MySQL官方是这样描述Hash index的。[mysql]

A type of index intended for queries that use equality operators, rather than range operators such as greater-than or BETWEEN. It is available for MEMORY tables. Although hash indexes are the default for MEMORY tables for historic reasons, that storage engine also supports B-tree indexes, which are often a better choice for general-purpose queries.

MySQL includes a variant of this index type, the adaptive hash index, that is constructed automatically for InnoDB tables if needed based on runtime conditions.

B-Tree

MySQL官方是这样描述B-Tree的。[mysql]

A tree data structure that is popular for use in database indexes. The structure is kept sorted at all times, enabling fast lookup for exact matches (equals operator) and ranges (for example, greater than, less than, and BETWEEN operators). This type of index is available for most storage engines, such as InnoDB and MyISAM.

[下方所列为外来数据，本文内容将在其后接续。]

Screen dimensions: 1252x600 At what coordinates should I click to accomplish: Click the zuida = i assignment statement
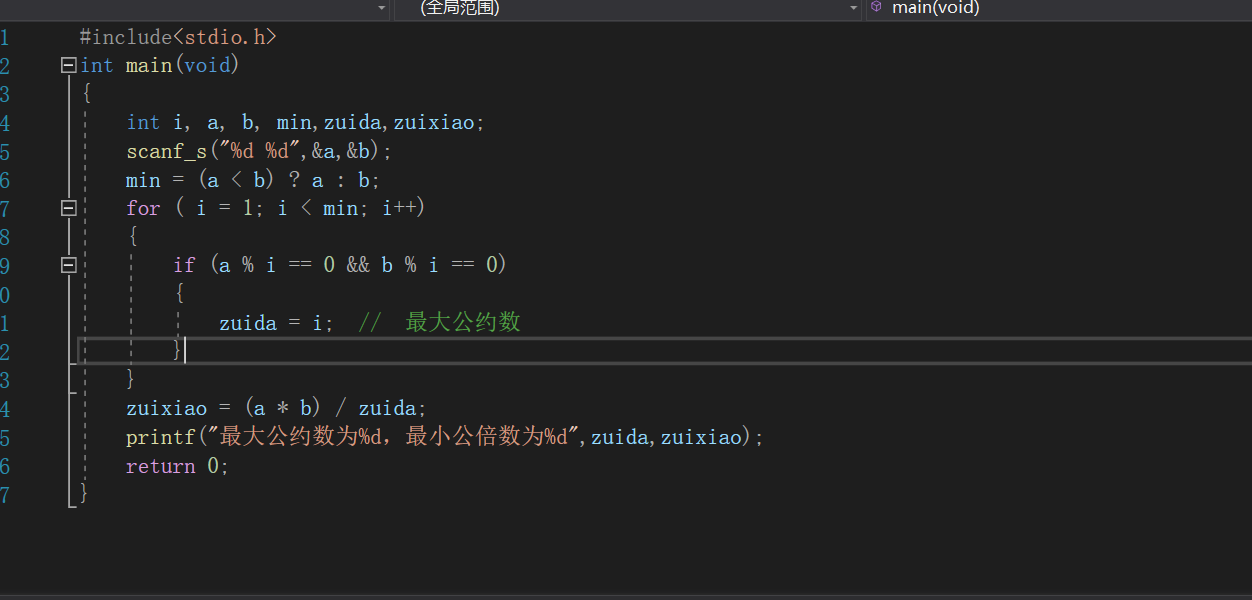[275, 322]
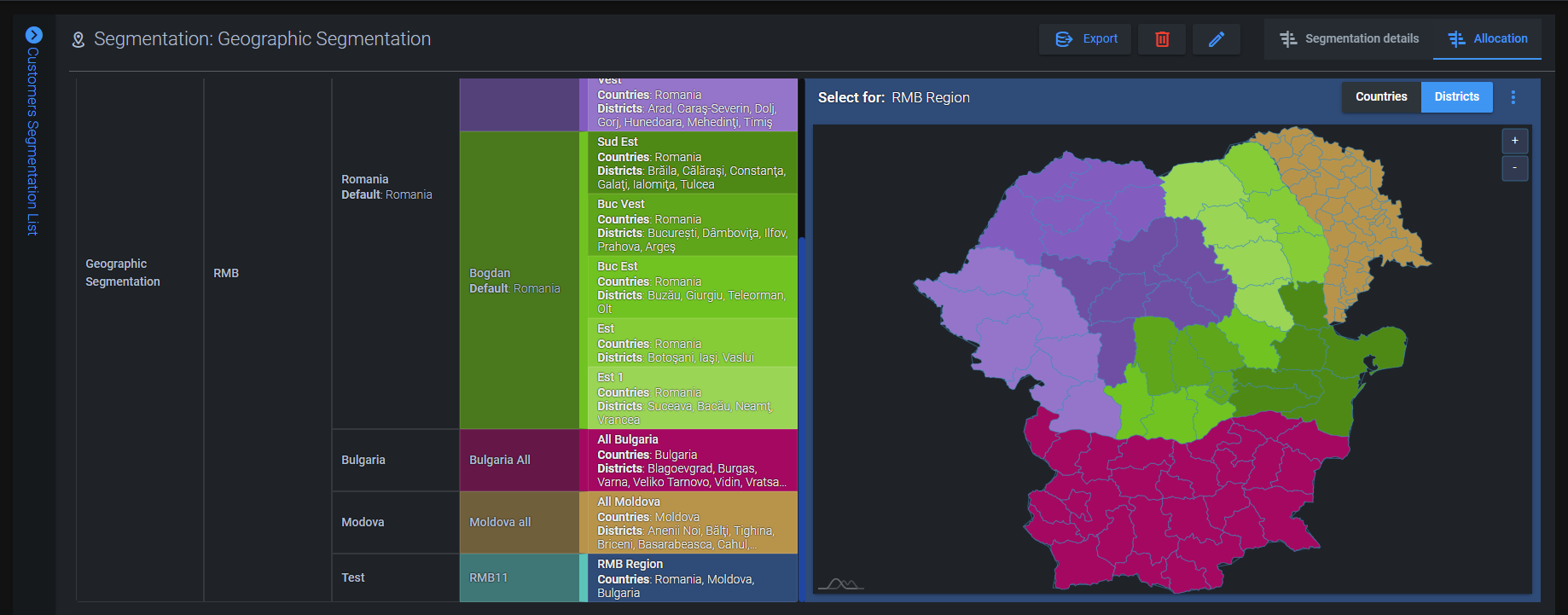
Task: Toggle map view to Countries
Action: pyautogui.click(x=1380, y=97)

Because B-tree nodes can have many children, a B-tree is not the same as a binary tree, which is limited to 2 children per node.

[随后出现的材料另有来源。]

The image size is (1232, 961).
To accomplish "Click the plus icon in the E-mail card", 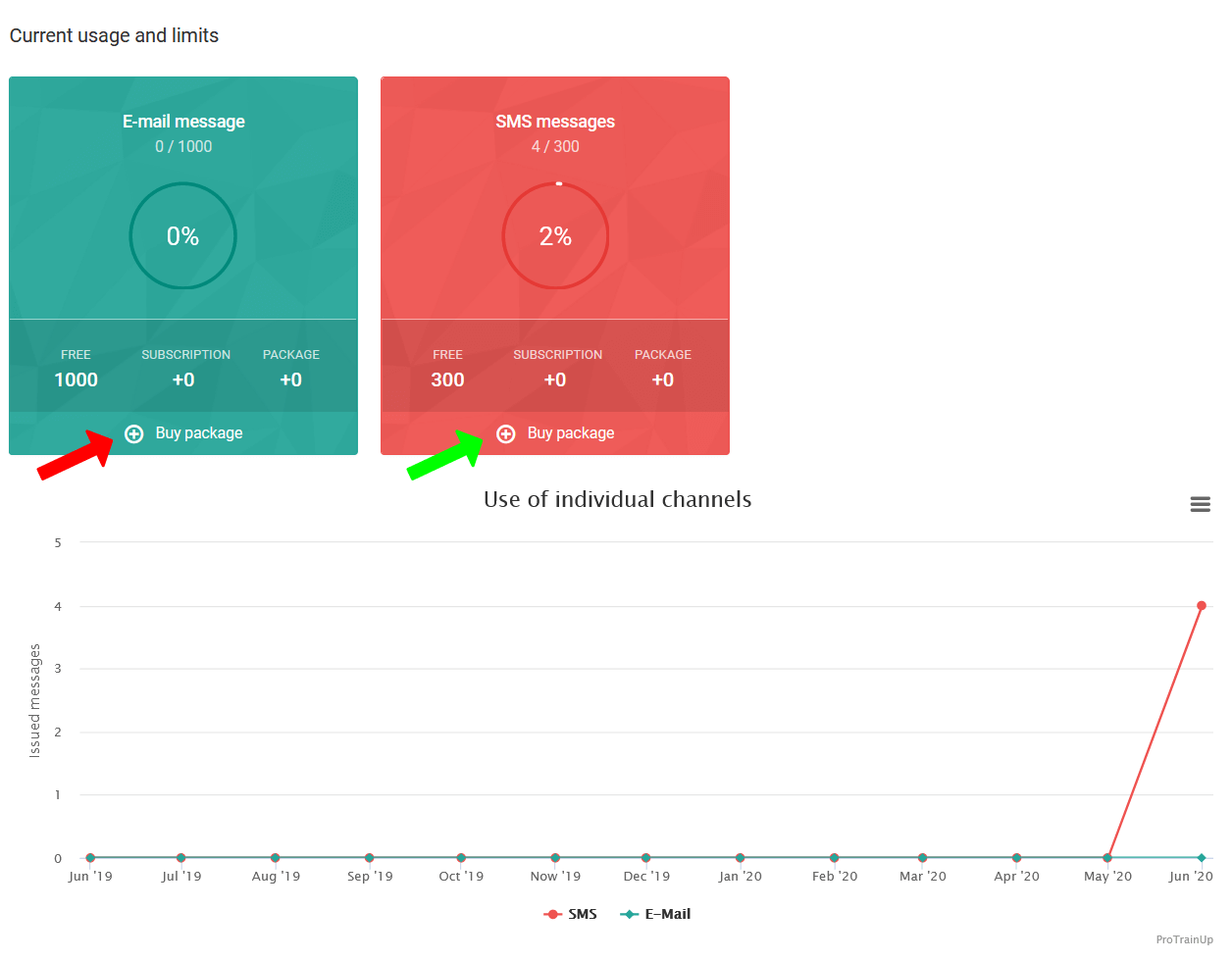I will [134, 433].
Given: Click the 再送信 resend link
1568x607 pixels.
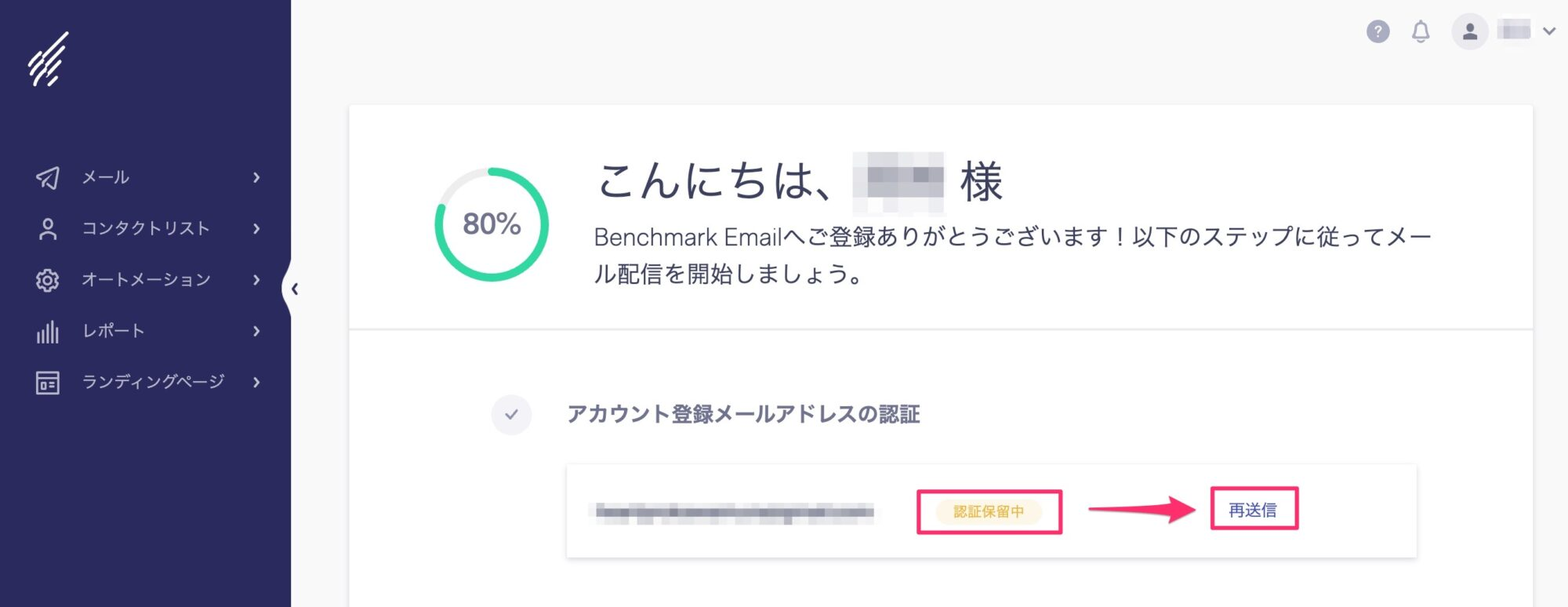Looking at the screenshot, I should [x=1253, y=510].
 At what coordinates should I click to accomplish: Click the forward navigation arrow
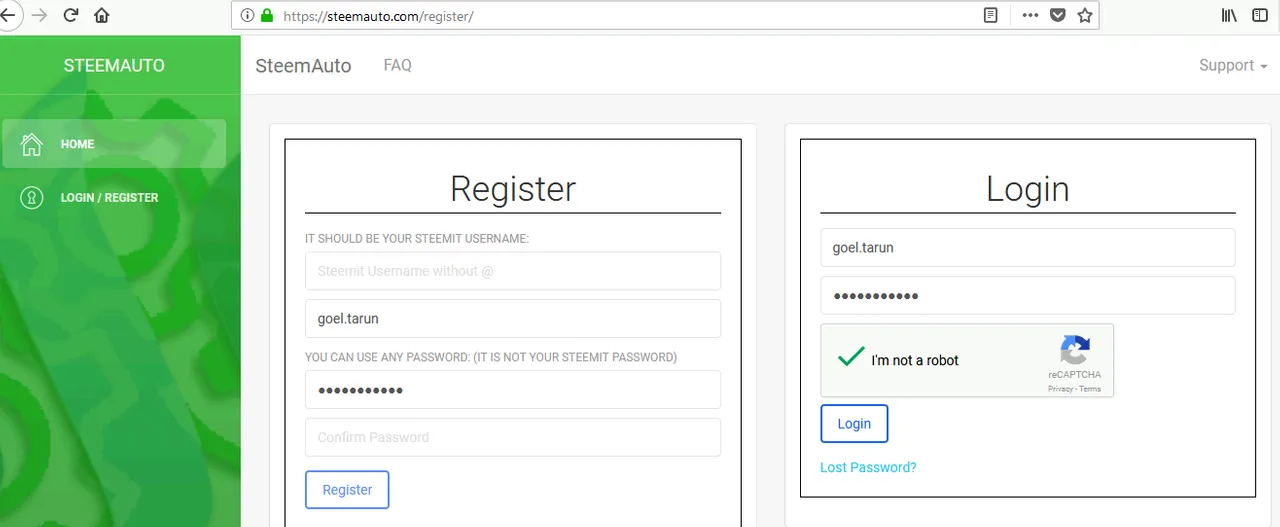(39, 15)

Contrast with hash index, which is only available in the MEMORY storage engine. The MEMORY storage engine can also use B-tree indexes, and you should choose B-tree indexes for MEMORY tables if some queries use range operators.

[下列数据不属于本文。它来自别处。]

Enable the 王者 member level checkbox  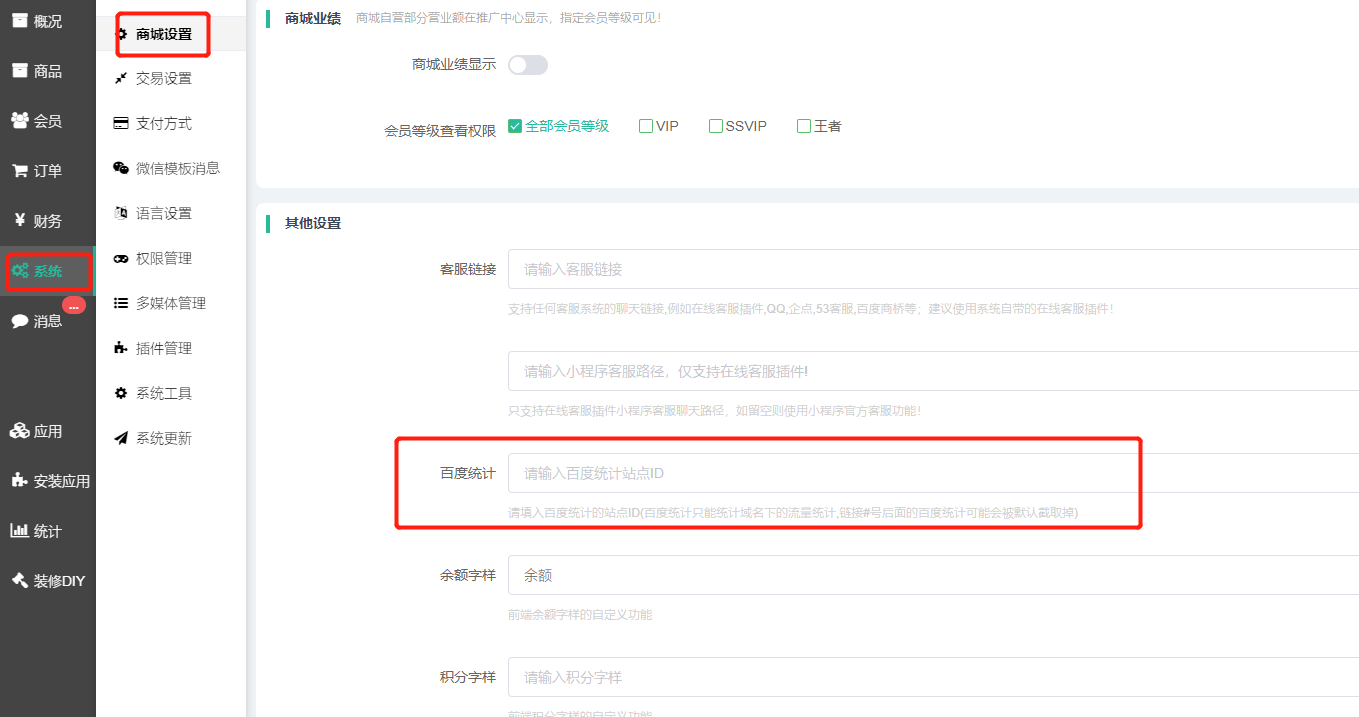(x=803, y=126)
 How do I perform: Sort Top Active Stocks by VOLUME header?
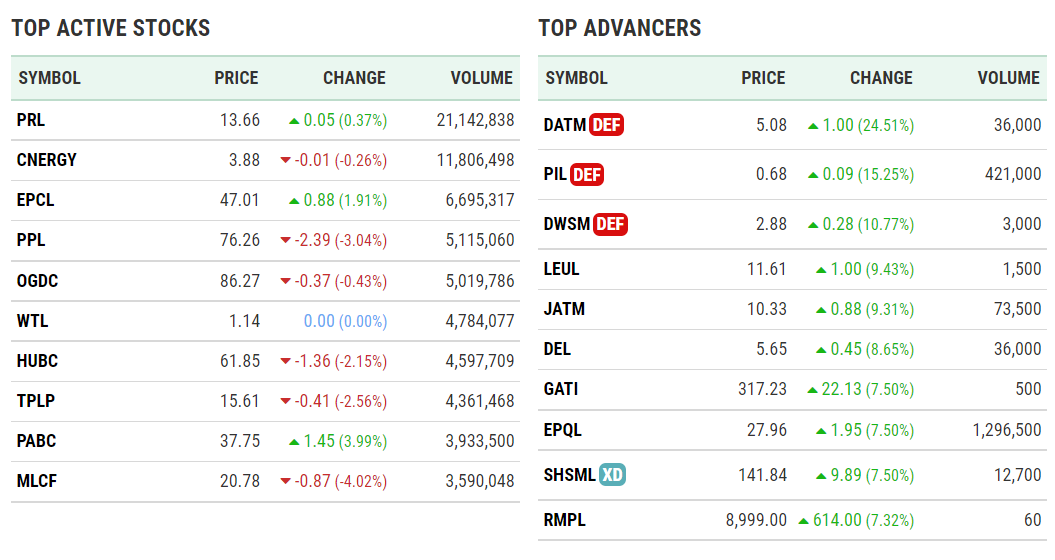[481, 78]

The use of the term B-tree is intended as a reference to the general class of index design. B-tree structures used by MySQL storage engines may be regarded as variants due to sophistications not present in a classic B-tree design. For related information, refer to the InnoDB Page Structure Fil Header section of the MySQL Internals Manual.

See Also hash index.

B-Tree 的特点是根据磁盘结构而量身制作的数据结构。适合范围查找。当随机插入数量过大时,树的平衡将会被打破,此时树将会重新调整结构,调整结构将会带来消耗。

Query

B-Tree 有索引有两种:Composite Index、Single index。MySQL 在使用若干个 Single index 进行查询时,会通过 Index Merge 进行优化查询。

Composite Index

CREATE TABLE test (
    id         INT NOT NULL,
    last_name  CHAR(30) NOT NULL,
    first_name CHAR(30) NOT NULL,
    PRIMARY KEY (id),
    INDEX name (last_name,first_name)  # << Composite Index
);

A multiple-column index can be considered a sorted array, the rows of which contain values that are created by concatenating the values of the indexed columns.

由于多列索引(联合索引)是一个排列好的数组,多列的值则为数组的元素。因为该数组是已经排序好的,因此,只能是遵循最左优先原则(leftmost principle) [mysql]

1
2
3
4
5
6
7
# 有效检索
A
A,B
A,B,C

# 无效
A,C

Index Merge

索引融合(Index Merge)是将若干个索引的结果集进行组合。Index Merge 有三种算法:[mysql]

  • Intersection 交集

  • Union 并集
  • Sort-Union 排序后的并集

composite index vs index merge

如果 Index Merge 和 Composite Index 使用的字段相同,那么两者的磁盘空间占用几乎一致,差异为:

  • Composite Index 里的字段是按一定顺序排序的。如果查询语句的不遵循 左优先原则 ,那么 Composite Index 将无法生效。
  • Index Merge 是将若干个索引查询结果进行结合,那么 Index Merge 调用索引数个线程,而 Composite Index 的物理索引只有一个,因此仅仅会调用一个线程。

因此:

  • Index Merge 的查询时间取决于耗时最长的线程。Composite Index 是可以看作是循环查询,会根据第一个索引字段查询,查询后再使用第二个字段进行查询,这样循环下去,而且第一个查询的结果集将会影响到第二个查询的速度。Composite Index 可以说耗时取决于位于前面字段的效率。